- _AVAILABLE RECORDS_
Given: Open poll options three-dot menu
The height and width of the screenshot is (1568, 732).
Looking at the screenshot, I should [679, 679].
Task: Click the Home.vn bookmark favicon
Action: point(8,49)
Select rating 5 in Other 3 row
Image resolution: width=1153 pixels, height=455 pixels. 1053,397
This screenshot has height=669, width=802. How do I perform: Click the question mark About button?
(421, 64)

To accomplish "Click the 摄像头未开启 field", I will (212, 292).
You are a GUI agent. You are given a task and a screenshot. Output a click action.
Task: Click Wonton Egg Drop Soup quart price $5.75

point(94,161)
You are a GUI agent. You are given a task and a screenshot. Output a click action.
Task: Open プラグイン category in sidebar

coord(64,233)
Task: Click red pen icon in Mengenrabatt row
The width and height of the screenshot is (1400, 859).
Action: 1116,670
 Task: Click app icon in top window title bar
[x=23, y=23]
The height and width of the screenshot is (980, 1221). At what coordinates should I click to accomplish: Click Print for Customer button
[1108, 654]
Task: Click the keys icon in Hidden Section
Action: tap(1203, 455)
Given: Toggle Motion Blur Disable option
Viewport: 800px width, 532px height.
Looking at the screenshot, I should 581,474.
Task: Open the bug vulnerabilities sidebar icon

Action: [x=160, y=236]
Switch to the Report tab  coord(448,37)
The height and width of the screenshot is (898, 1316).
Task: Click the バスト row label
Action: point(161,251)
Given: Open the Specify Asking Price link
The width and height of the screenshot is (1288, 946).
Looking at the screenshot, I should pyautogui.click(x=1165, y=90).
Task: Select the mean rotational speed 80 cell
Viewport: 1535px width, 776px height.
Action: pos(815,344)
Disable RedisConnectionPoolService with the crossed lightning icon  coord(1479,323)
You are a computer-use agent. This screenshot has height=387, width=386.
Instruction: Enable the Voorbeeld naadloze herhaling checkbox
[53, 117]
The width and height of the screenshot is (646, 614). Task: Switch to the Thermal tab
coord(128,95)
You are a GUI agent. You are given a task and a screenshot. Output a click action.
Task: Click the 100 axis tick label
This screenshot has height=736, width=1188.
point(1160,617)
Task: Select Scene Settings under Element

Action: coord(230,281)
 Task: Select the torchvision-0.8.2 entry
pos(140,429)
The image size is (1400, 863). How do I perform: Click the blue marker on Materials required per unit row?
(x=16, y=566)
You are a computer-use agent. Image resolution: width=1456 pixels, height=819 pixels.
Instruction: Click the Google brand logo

- _ACTIVITY_
Send back each record exactly as it stands.

- _RESPONSE AREA_
Given: Open poll options three-dot menu
The height and width of the screenshot is (1568, 732).
Looking at the screenshot, I should [679, 679].
Task: Click the Home.vn bookmark favicon
Action: point(8,49)
Select rating 5 in Other 3 row
Image resolution: width=1153 pixels, height=455 pixels. 1053,397
This screenshot has height=669, width=802. How do I perform: Click the question mark About button?
(421, 64)

To accomplish "Click the 摄像头未开启 field", I will (212, 292).
You are a GUI agent. You are given a task and a screenshot. Output a click action.
Task: Click Wonton Egg Drop Soup quart price $5.75

point(94,161)
You are a GUI agent. You are given a task and a screenshot. Output a click action.
Task: Open プラグイン category in sidebar

coord(64,233)
Task: Click red pen icon in Mengenrabatt row
The width and height of the screenshot is (1400, 859).
Action: 1116,670
 Task: Click app icon in top window title bar
[x=23, y=23]
The height and width of the screenshot is (980, 1221). At what coordinates should I click to accomplish: Click Print for Customer button
[1108, 654]
Task: Click the keys icon in Hidden Section
Action: tap(1203, 455)
Given: Toggle Motion Blur Disable option
Viewport: 800px width, 532px height.
Looking at the screenshot, I should 581,474.
Task: Open the bug vulnerabilities sidebar icon

Action: [x=160, y=236]
Switch to the Report tab  coord(448,37)
The height and width of the screenshot is (898, 1316).
Task: Click the バスト row label
Action: point(161,251)
Given: Open the Specify Asking Price link
The width and height of the screenshot is (1288, 946).
Looking at the screenshot, I should pyautogui.click(x=1165, y=90).
Task: Select the mean rotational speed 80 cell
Viewport: 1535px width, 776px height.
Action: pos(815,344)
Disable RedisConnectionPoolService with the crossed lightning icon  coord(1479,323)
You are a computer-use agent. This screenshot has height=387, width=386.
Instruction: Enable the Voorbeeld naadloze herhaling checkbox
[53, 117]
The width and height of the screenshot is (646, 614). Task: Switch to the Thermal tab
coord(128,95)
You are a GUI agent. You are given a task and a screenshot. Output a click action.
Task: Click the 100 axis tick label
This screenshot has height=736, width=1188.
point(1160,617)
Task: Select Scene Settings under Element

Action: coord(230,281)
 Task: Select the torchvision-0.8.2 entry
pos(140,429)
The image size is (1400, 863). How do I perform: Click the blue marker on Materials required per unit row?
(x=16, y=566)
You are a computer-use agent. Image resolution: width=1456 pixels, height=819 pixels.
Instruction: Click the Google brand logo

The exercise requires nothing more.